Monty tells of strange Indian tales

I’M REALLY enjoying reading Monty’s  (Paul Munford) Indian Outlook.

I worked with Monty years back at Castle Despair, or VNU UK as it then described herself.  Monty is on a sabbatical in India for a year, and he’s up to issue number 34 right now.

The latest newsletter says that the Indian government has asked ISPs to ban a web site called This is an adult cartoon site, but it’s very mild by our standards, says Monty.

People who want to defend web content have set up a site called The paradox is that India in the 21st century has rather a puritanical streak. This is despite the fact that India is the land of tantra and the Kama Sutra, and the Sanskrit language and a great deal of its literature is sensuous and even erotic.

Places like Khajuraho and Hampi (Vijayanagar) are full of carvings and statues that express the joy of sexuality and love. But now,  the ra-ra girls in 20/20 cricket matches are shown only for seconds, in case they excite viewers too much.

This picture is from Khajuraho. Some of the carvings have been defaced.


You can subscribe to Monty’s Indian Outlook by sending an email here. I’ve tried to contribute to understanding Indian culture on this web site.

2 responses to “Monty tells of strange Indian tales

  1. thomasxstewart

    YouToo may of been PC World subscriber, it the CHEAPEST pc mag. Heres guy Garcia made MJ tribute, Wow, hard & Nasty. Then moved indoors to prison facility in Philipines. up beat:

    Hari Cuari awaitess in fight againts vililanstism(thats validated parking in Indiaish), its mj tribure because of orange uniforms, yet its really bunch of people strip of all right & pitted to life in prison, meaning take your life after brains are like color of jumpers. mj made color famous in late 1990s’ Clothing store eg theGAP, sold million or more. (its good drivers license phoyo too, )that way. Discount prisoners, upclick on abandoen castle.

    Thats C Drive thing. In Rain Forest. so heres dumb tribute from sponsored clothes & shoots.

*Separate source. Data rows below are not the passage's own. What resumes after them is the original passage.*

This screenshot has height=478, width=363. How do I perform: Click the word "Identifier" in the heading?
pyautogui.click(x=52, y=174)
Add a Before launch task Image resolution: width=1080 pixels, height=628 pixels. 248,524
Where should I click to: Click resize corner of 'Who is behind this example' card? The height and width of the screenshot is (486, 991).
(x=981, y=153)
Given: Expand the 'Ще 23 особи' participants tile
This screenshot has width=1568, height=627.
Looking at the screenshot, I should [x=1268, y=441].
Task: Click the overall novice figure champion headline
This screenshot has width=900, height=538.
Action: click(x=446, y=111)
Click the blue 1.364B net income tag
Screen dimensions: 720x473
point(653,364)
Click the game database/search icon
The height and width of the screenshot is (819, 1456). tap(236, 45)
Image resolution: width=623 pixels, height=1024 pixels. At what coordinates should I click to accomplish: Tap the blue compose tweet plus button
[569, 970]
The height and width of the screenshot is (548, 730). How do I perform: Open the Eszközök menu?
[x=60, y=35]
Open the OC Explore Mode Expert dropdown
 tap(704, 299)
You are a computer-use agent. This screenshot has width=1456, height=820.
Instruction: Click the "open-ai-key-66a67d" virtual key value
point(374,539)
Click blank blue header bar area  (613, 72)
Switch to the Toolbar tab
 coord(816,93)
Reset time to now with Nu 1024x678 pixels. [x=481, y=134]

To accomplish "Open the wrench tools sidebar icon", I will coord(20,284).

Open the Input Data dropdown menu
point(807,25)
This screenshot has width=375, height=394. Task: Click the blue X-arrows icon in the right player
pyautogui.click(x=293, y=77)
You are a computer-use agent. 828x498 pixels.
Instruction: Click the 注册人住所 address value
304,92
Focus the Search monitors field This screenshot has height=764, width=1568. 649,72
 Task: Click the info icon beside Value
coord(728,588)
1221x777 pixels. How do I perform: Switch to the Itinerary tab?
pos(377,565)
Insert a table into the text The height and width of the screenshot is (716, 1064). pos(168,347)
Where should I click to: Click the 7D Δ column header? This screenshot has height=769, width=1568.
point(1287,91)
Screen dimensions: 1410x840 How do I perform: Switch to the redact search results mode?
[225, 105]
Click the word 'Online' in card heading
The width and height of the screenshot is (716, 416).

    Cann’t we ALL Get Along: R.King.1996

    notice its funny soothing sound, not:FAST, jagged protest of ?white man in England Camden Yard, known as personality of michaels broken gangster waking up, again called N, only Englands own favorite son, itself. Actual Indians in England Take narcotics by Hoard, so keep whimpy clitp, No cClitectomy, No lack of Steroids for Sex Base, Amid absolute chaous & urban anthropolic teroristic degradiants songs. Like Roxanne or amly Jane.

    a,ly in background & about to be strangled for third time that days is bit bumpy. Being Female actually from Polgary or something, built like fifth gen steelworkeder box of snacks. getting small hoggie in was small hoggies ambition thru creatorious wear ‘Em Thearpy session.


    this is why indians have such advanced mayo guests?